------ Task input ------

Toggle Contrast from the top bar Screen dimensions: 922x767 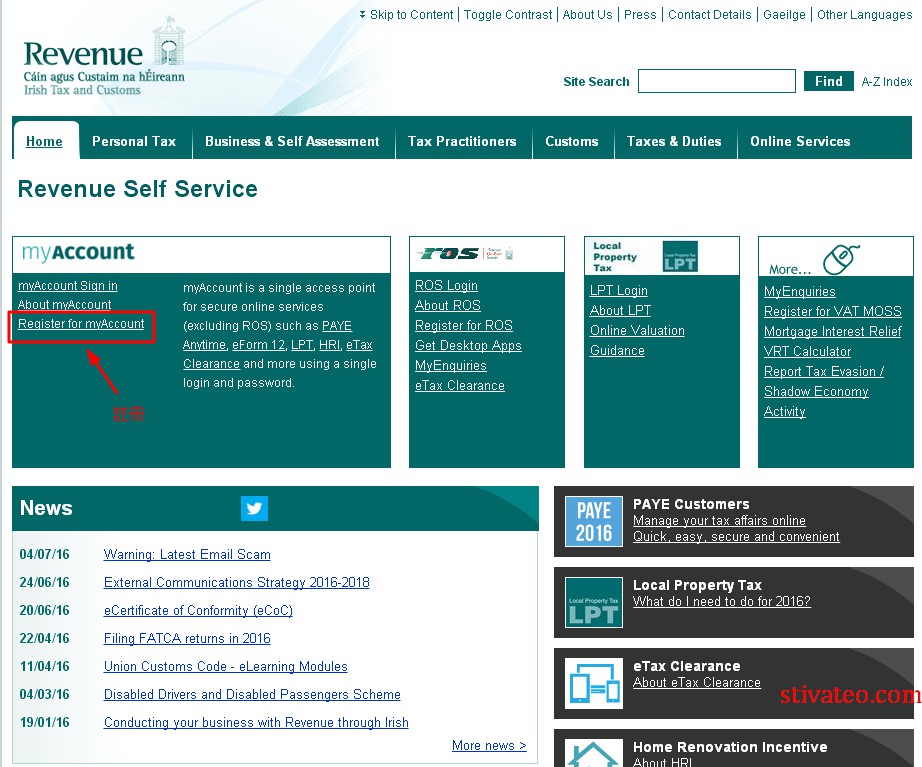click(x=508, y=15)
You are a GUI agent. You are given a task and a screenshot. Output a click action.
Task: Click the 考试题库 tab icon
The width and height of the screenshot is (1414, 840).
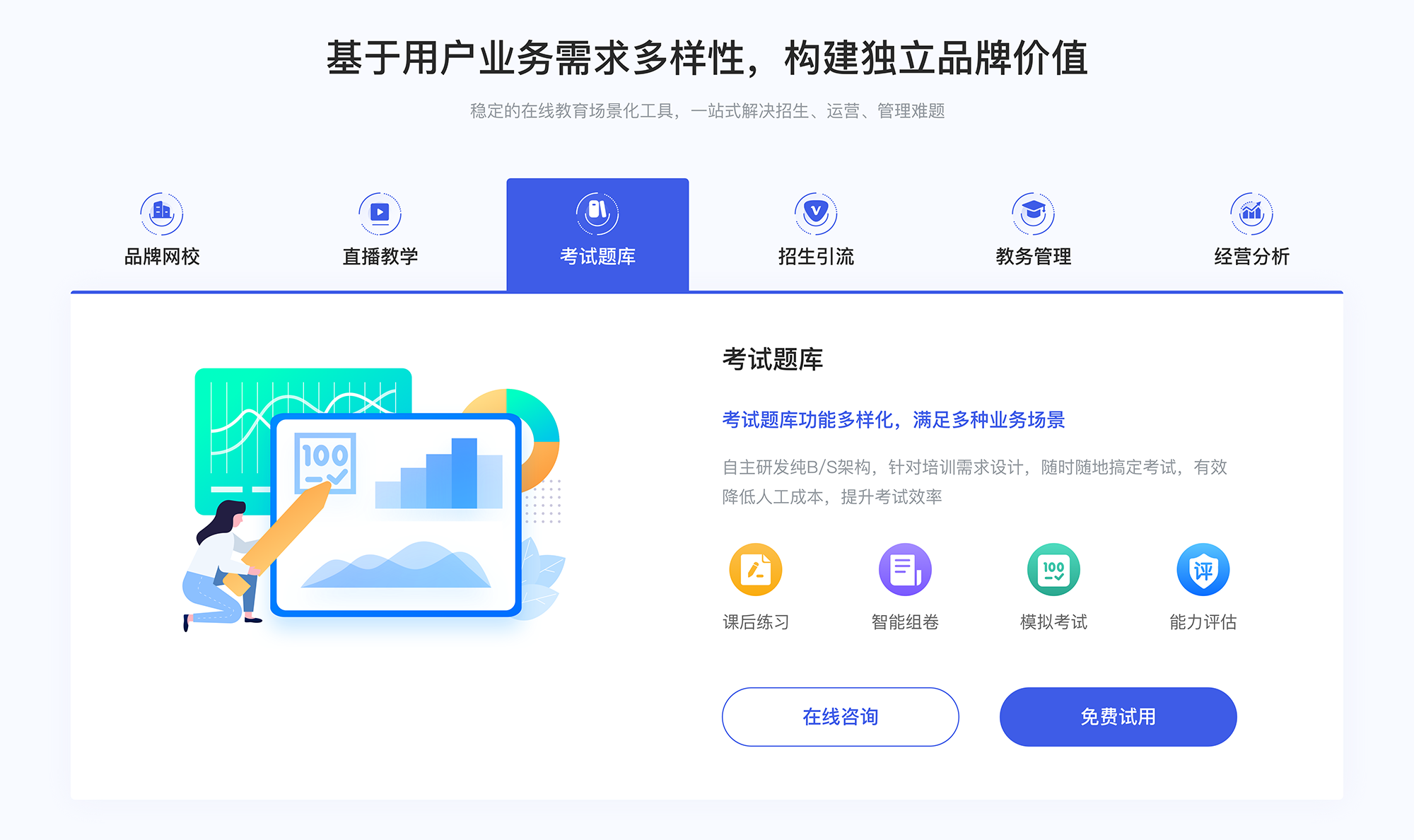coord(597,211)
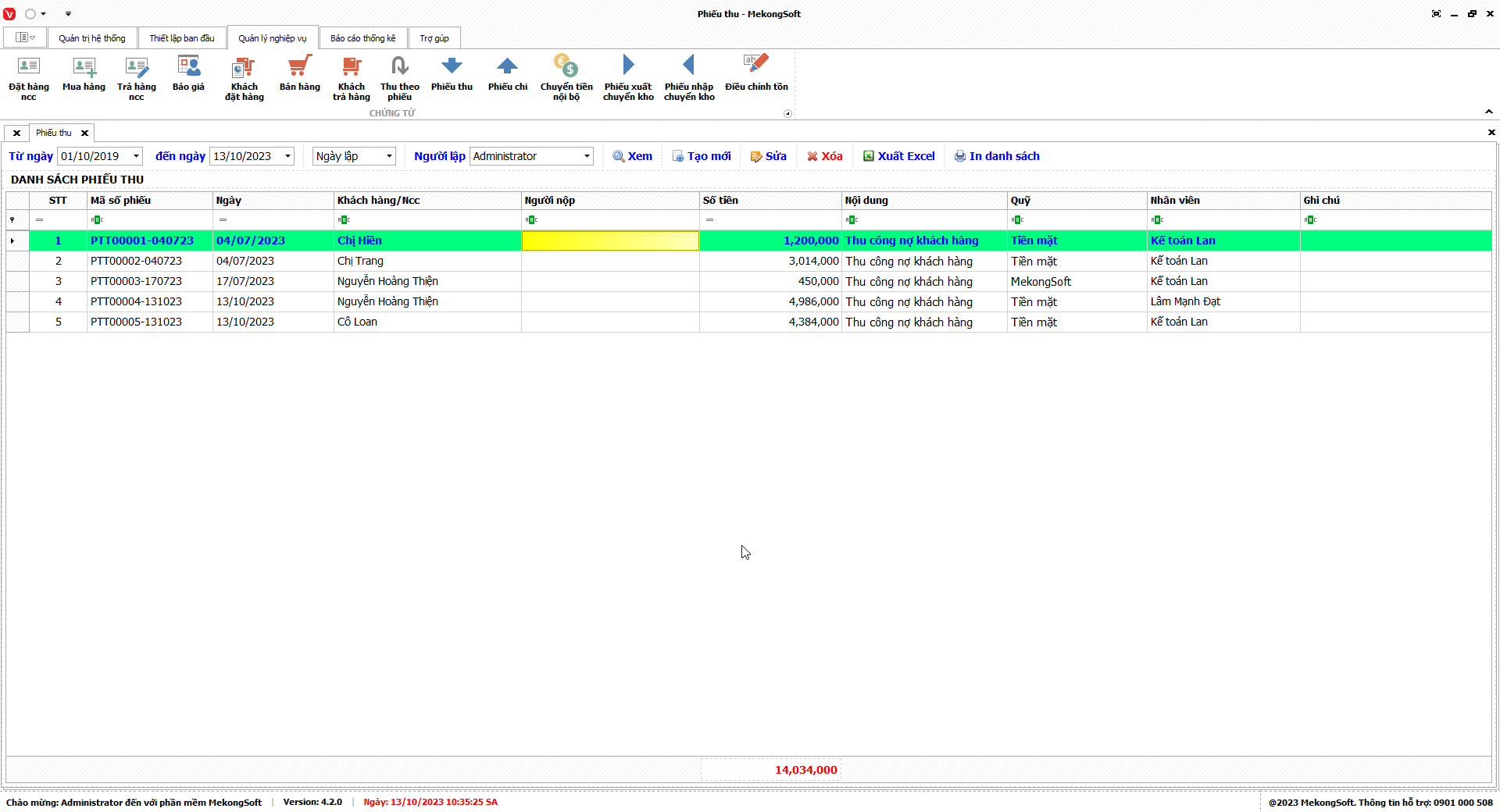This screenshot has width=1500, height=812.
Task: Switch to Báo cáo thống kê tab
Action: click(x=362, y=38)
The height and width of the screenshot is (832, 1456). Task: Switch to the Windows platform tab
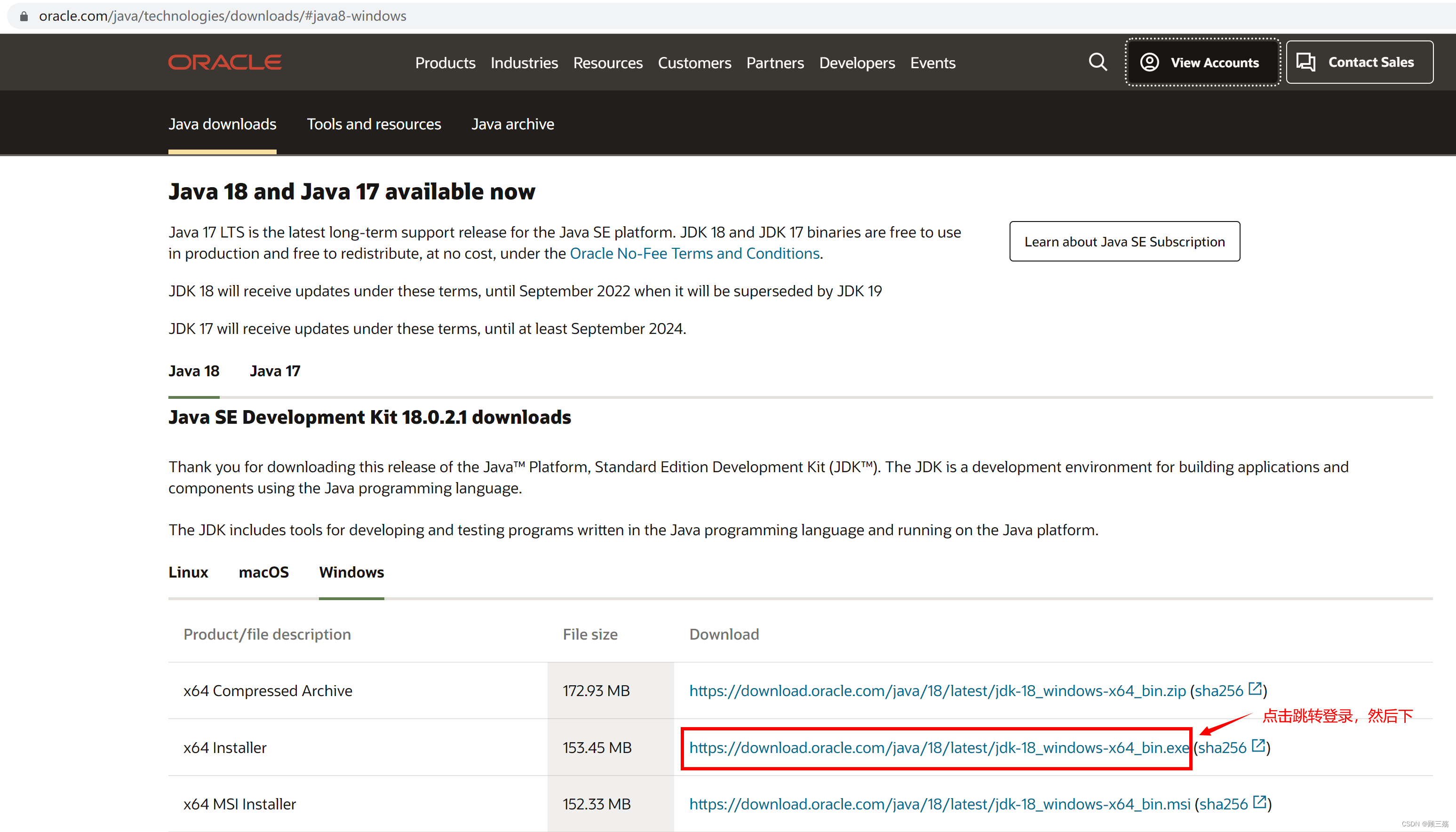[x=351, y=571]
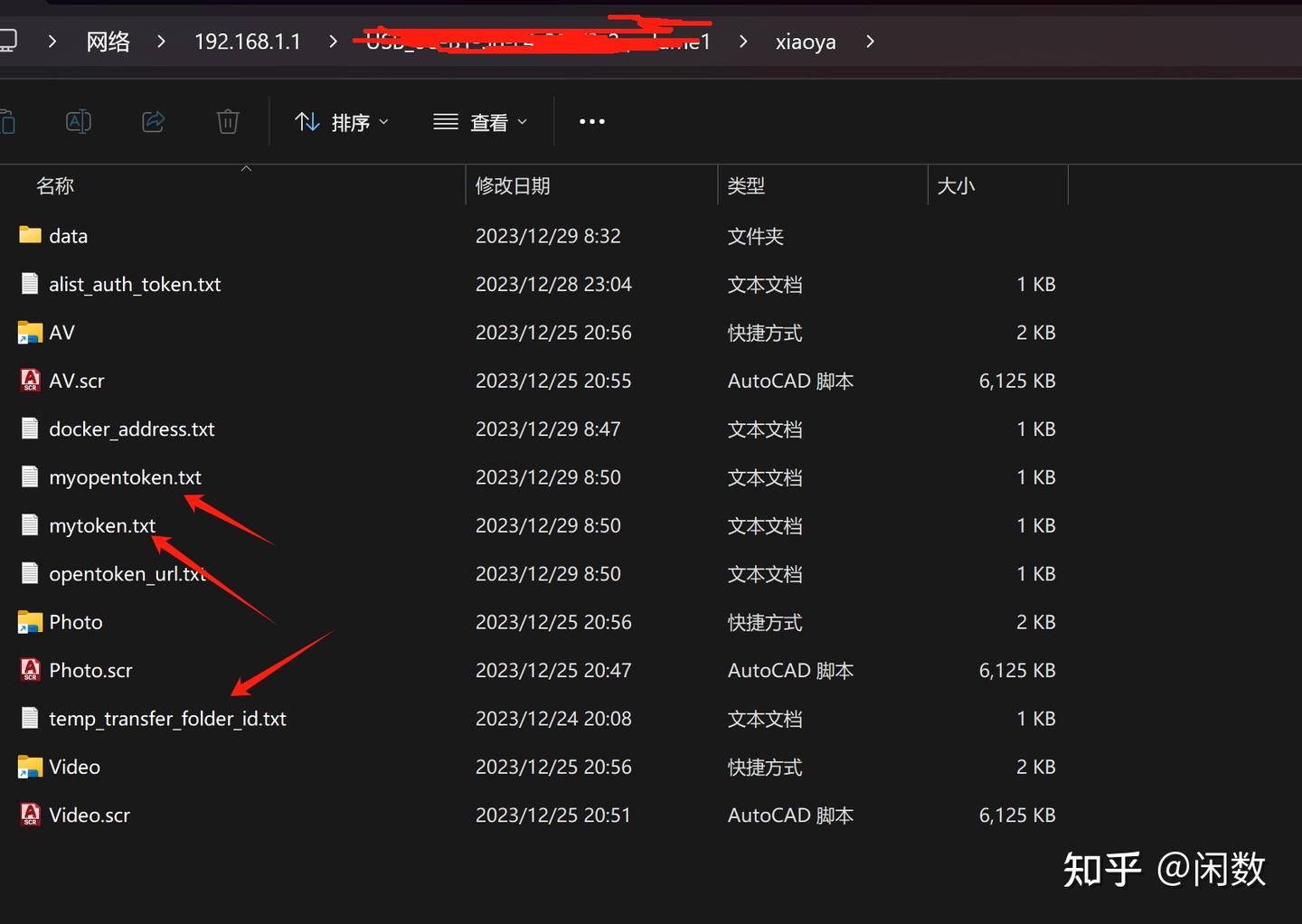
Task: Click xiaoya in the address bar
Action: click(x=804, y=41)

------

- Instructions to follow: Exactly the lines from the one with "The height and" through the end of the records are to be repeated, both ends included, and pictures are to be omitted.

- Response to this task:
The height and width of the screenshot is (832, 1456). Task: Switch to the Windows platform tab
[x=351, y=571]
Task: Click xiaoya in the address bar
Action: click(x=804, y=41)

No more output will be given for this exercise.